ブルームバーグ独自AIの衝撃:金融・メディア業界に激変の兆し、ドメイン特化型LLMの可能性拡張も
ブルームバーグ独自の大規模言語モデル(LLM)は金融とメディア業界を震撼させようとしている。これまで人手を費やしていた仕事が機械に巻き取られ、人類はよりクリエイティブな仕事を要求され得る。同時にLLMを様々なドメインに特化させることが示す莫大な利益の新たな証拠となった。

ブルームバーグ独自の大規模言語モデル(LLM)は金融とメディア業界を震撼させようとしている。これまで人手を費やしていた仕事が機械に巻き取られ、人類はよりクリエイティブな仕事を要求され得る。同時にLLMを様々なドメインに特化させることが示す莫大な利益の新たな証拠となった。
ブルームバーグが3月末に発表した、LLMの「BloombergGPT」について詳述した研究論文は、金融とメディア業界にとってビッグニュースだった。

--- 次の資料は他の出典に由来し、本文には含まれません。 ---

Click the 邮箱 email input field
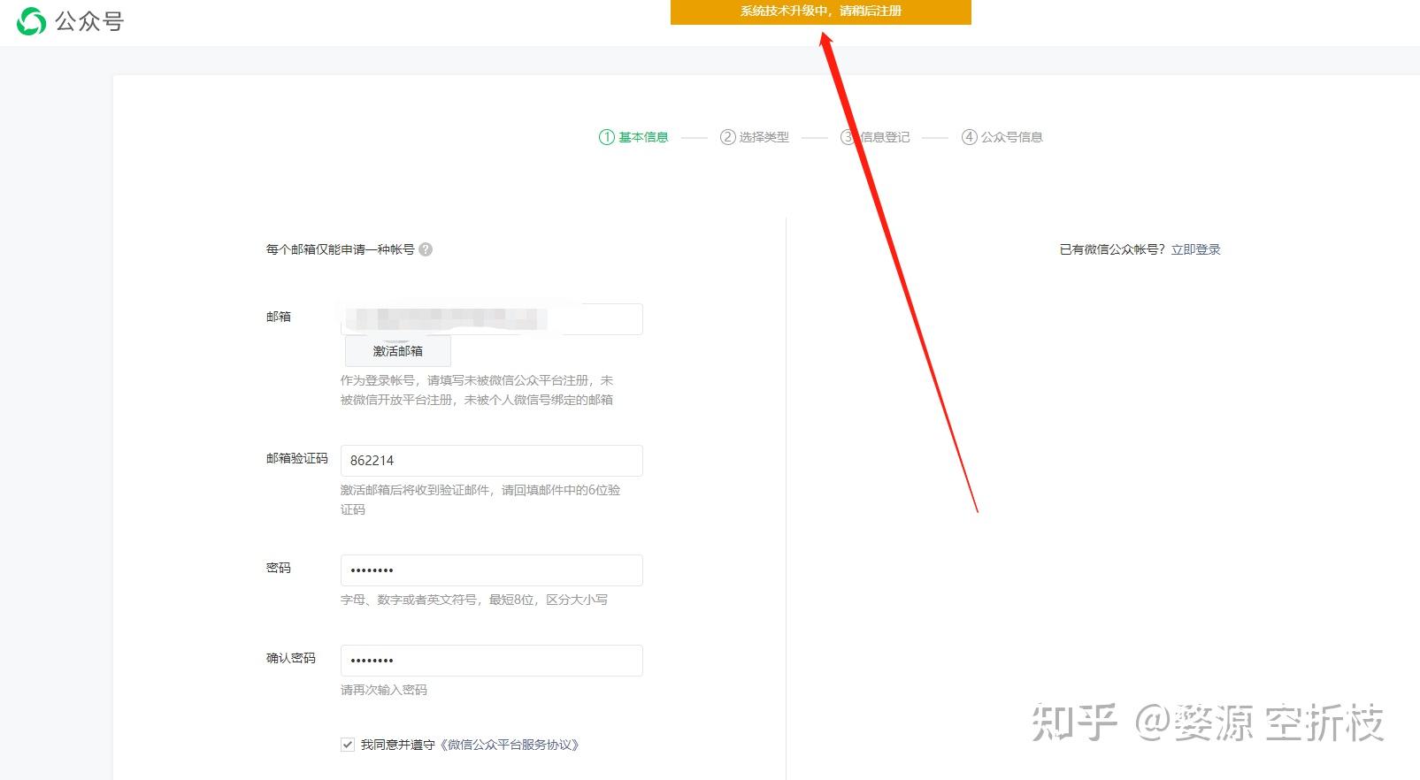Viewport: 1420px width, 780px height. coord(492,319)
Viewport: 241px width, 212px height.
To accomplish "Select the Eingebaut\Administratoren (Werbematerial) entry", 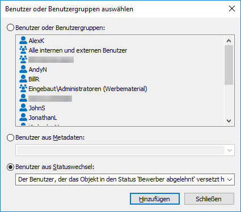I will click(x=88, y=89).
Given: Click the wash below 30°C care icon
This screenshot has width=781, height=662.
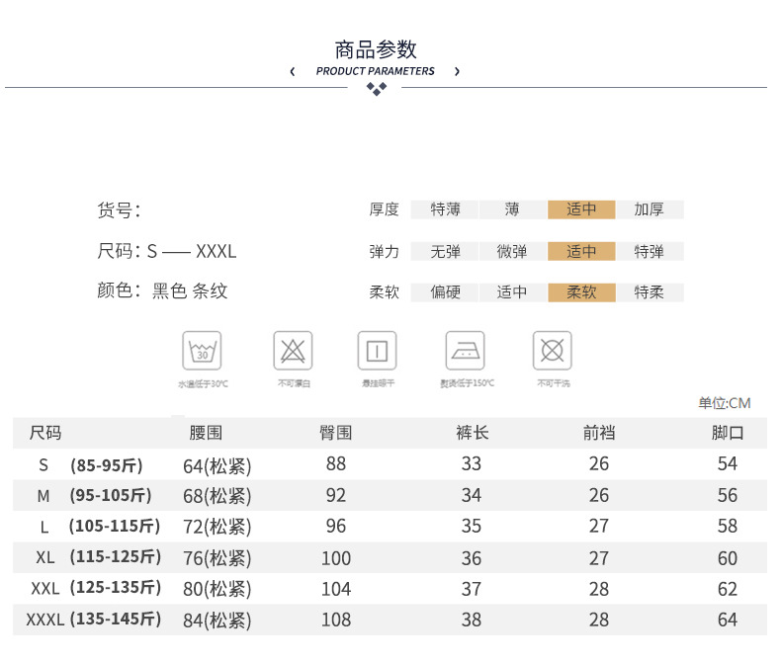Looking at the screenshot, I should [x=202, y=351].
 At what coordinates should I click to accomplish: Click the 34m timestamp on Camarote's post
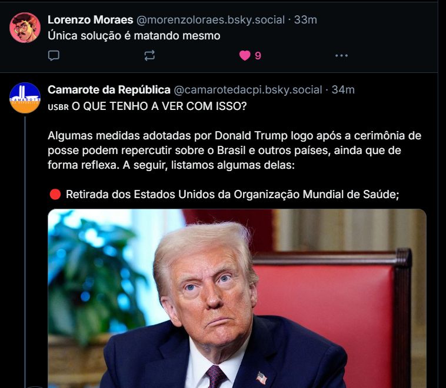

BloombergGPTは500億パラメータの言語モデルを7,000億トークン(トークンは言語の最小単位を指す)のデータセットで学習させ、金融タスクにおいて現在のベンチマークモデルを大幅に上回る性能を持つ。
BloombergGPTは大手テクノロジー企業ではなくとも活用できるものを組み合わせて作られており、様々なドメイン特化型LLMが参考にできる前例となっている。これまで、LLMは生物学や化学等の分野ですでに応用されており、その成果が期待されているが、BloombergGPTは金融とニュースという新たなジャンルを開拓した。
金融業界は複雑で独特な用語が多いため、金融業界に特化したモデルが必要とされている。論文では、GPT-3や他のLLMとの一連の性能比較を行い、BloombergGPTが一般的なタスク(少なくとも同サイズのモデルと対戦する場合)では独自の性能を発揮し、多くの金融に特化したタスクでは優れた性能を発揮することを明らかにした(図表参照)。

ブルームバーグは、「株式ニュースセンチメント」「株式ソーシャルメディアセンチメント」「株式トランスクリプト(文字起こし)センチメント」の3種類の分析を試した。この3種類を含むカテゴリーにおいては、BloombergGPTは平均して62.47ポイントを獲得し、BloombergGPTに最も近いスコアを出した大規模言語モデルであるOPTは、平均35.76ポイントにとどまった。